Set task 1> According to the resume article, how long do recruiters spend on average looking at a resume?

Text to read>
:::::

It's not necessarily going to be easy, but a career that suits you is still possible. Wait actively. Look forward purposefully. Engage in the process, knowing that it is an imperfect journey.

If you ever doubt that it's worth it, or forget exactly what it is you're aiming for, come back here, and I'll remind you. It is a fantastic experience to be in a job that suits me as a person. The results are life-changing, and every day, I know the journey was worth it

The #1 Most Important Fix for Your Resume

Between my work as a Career Communication Coach and previous roles in executive recruiting and HR, I've seen a whole lot of resumes.

Today, I'm going to let you in on a little secret and share the #1 resume problem that I regularly encounter with clients, along with a few easy steps you can follow in order to address the problem in your own resume.

The Problem: Emphasis on Responsibilities

Most people that I work with for resume writing don't demonstrate a lot of confidence in their work experience. In fact, a lot of the comments that they make are downright apologetic:

"Oh, I know I haven't done a lot in that area. I should've done more." 

"Yeah, I guess I did that, but it wasn't a big deal."

"I don't really think I'm good enough for the positions I'm interested in."

I've mentioned before that one of the best parts of my job is the client reaction--that moment when a client sees his or her professional identity written out accurately, clearly, and confidently for the very first time, whether it be on a resume, a new website, or a grant proposal. Most clients are startled, and they read over the content a few times before saying, "Wow, did I really do all of this?" 

I generally laugh a little, and say, "You tell me. Is anything inaccurate, or even exaggerated?"

They hungrily pore over the details, and are confused when the answer is "No! I actually did all of that, didn't I?"

The resume issue in this scenario is almost always an overemphasis on responsibilities, duties, or tasks. Many people approach their resume as if it were a job description -- they try to capture all of the check-list items they're responsible for, and list those as resume bullet points. 

The problem with this approach is that every single person with a similar role and/or job title has exactly the same list of responsibilities. There's nothing in that list of tasks that sets a candidate apart from other applicants, or leaves any sort of impression on the reader.

Quite frankly, this approach is 100% ineffective. The recruiter or hiring manager reviewing your resume is going to be bored out of his or her mind, and will likely move on to another candidate immediately. On average, recruiters will only spend 6 seconds looking at your resume. While other factors like formatting are definitely part of the solution, responsibility-heavy content is definitely not helping you stand out from the crowd.

:::::

Records for processing>
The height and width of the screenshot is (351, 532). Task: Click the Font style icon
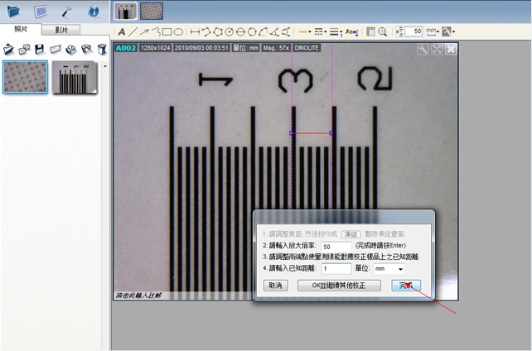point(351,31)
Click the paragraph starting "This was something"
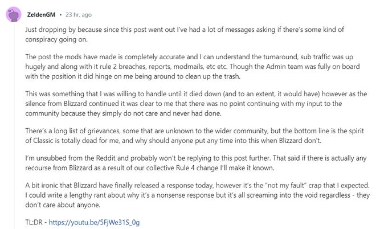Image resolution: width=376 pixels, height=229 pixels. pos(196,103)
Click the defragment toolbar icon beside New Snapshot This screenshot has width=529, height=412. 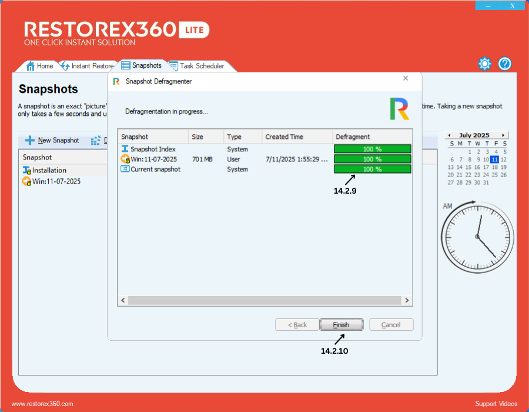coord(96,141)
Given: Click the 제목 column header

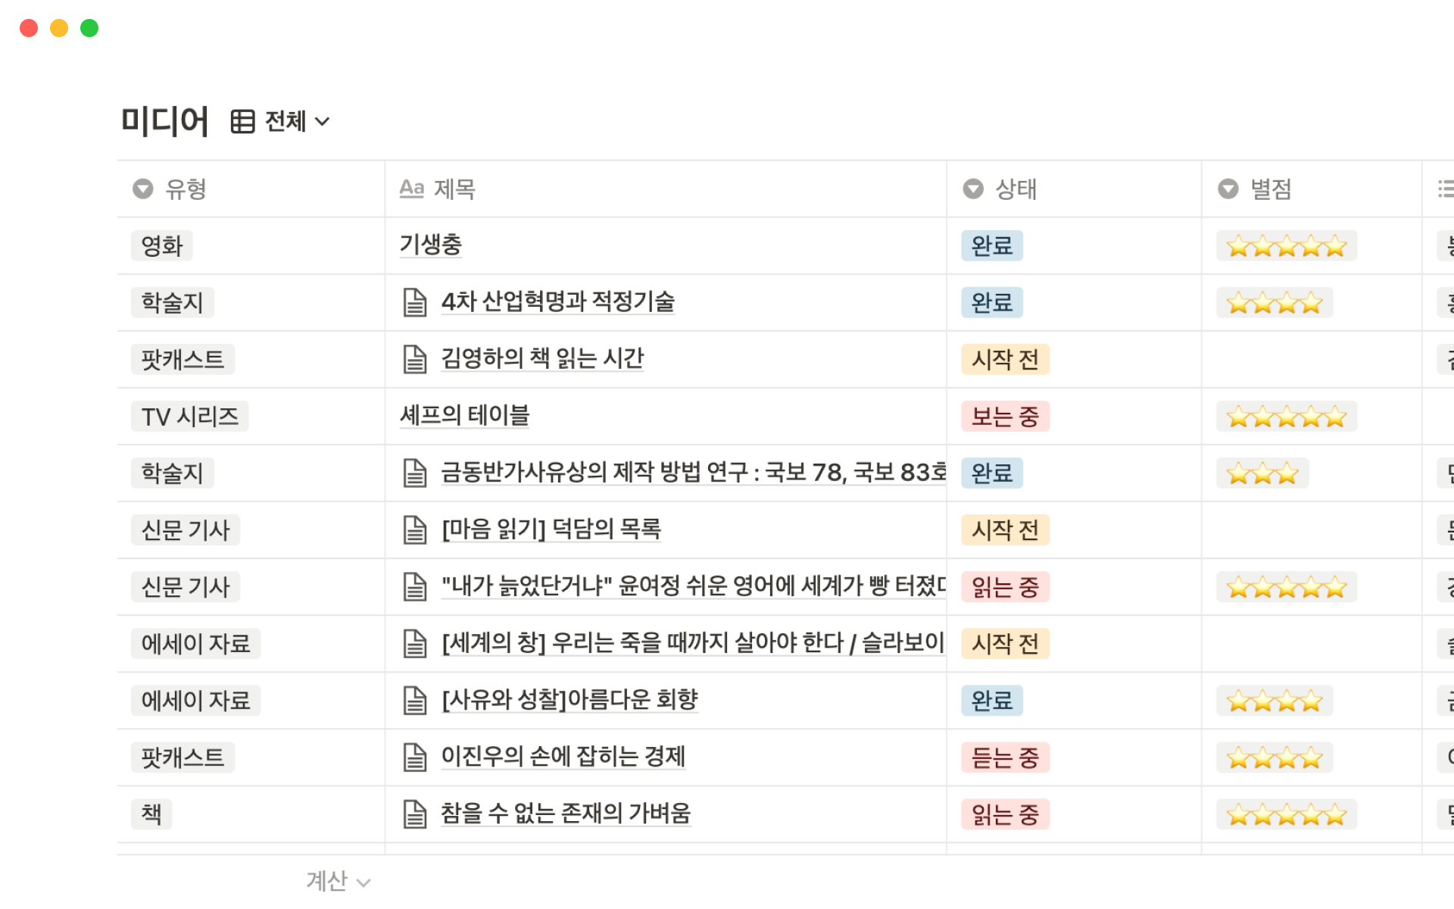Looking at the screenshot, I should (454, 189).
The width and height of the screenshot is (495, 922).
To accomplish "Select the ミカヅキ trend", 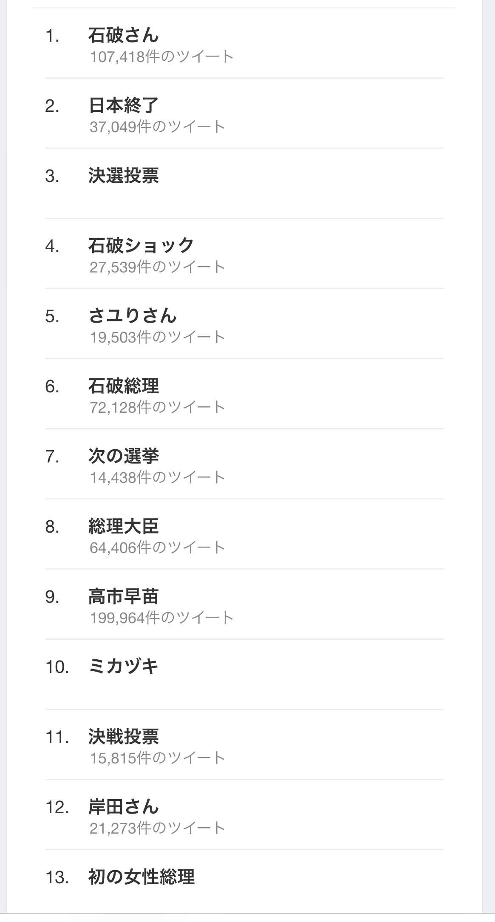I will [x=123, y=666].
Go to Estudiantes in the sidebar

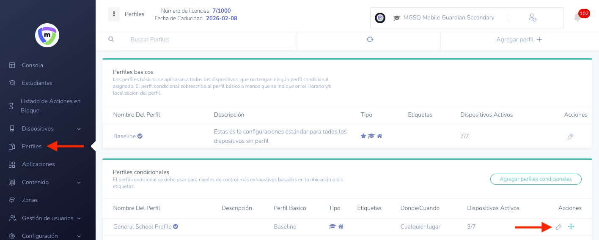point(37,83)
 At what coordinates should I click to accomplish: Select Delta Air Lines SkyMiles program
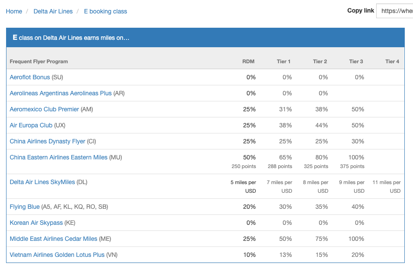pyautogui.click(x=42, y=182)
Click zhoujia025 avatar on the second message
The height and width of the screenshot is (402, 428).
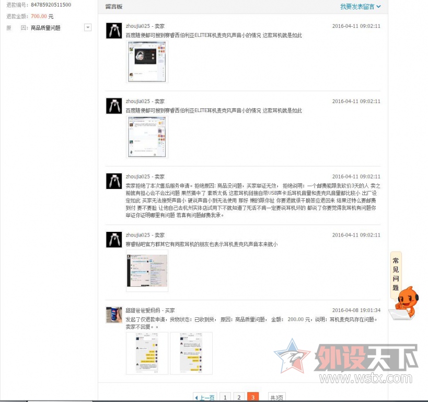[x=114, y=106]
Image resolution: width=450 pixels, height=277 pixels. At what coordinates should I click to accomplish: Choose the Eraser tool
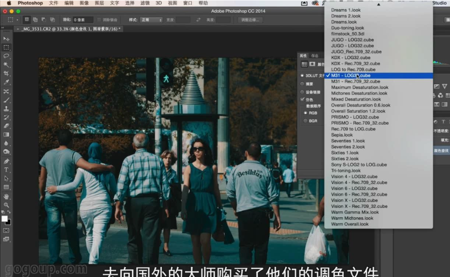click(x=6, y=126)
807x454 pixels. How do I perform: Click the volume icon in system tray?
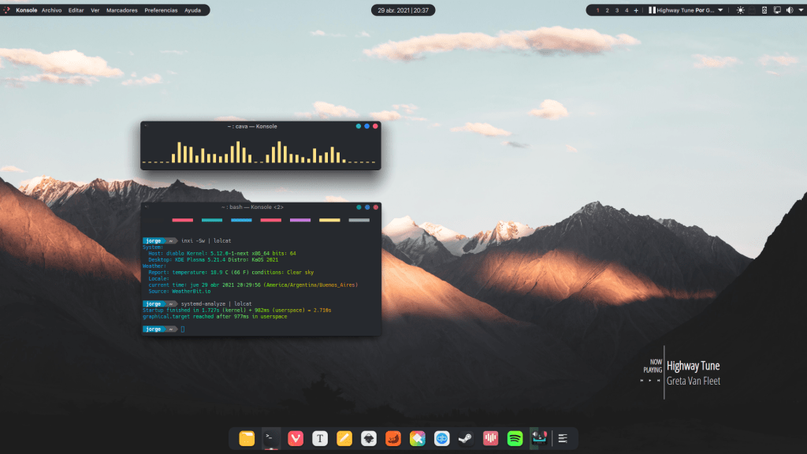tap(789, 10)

:::::

Set task 2> Return the lines of the entries verbatim, starting with the line containing "Image resolution: width=450" and continuing through the end of the entries. Omit the pictures.

Result 1> On average, recruiters spend only 6 seconds looking at a resume.

Result 2>
Image resolution: width=450 pixels, height=277 pixels. At what coordinates should I click to accomplish: Choose the Eraser tool
click(x=6, y=126)
807x454 pixels. How do I perform: Click the volume icon in system tray?
tap(789, 10)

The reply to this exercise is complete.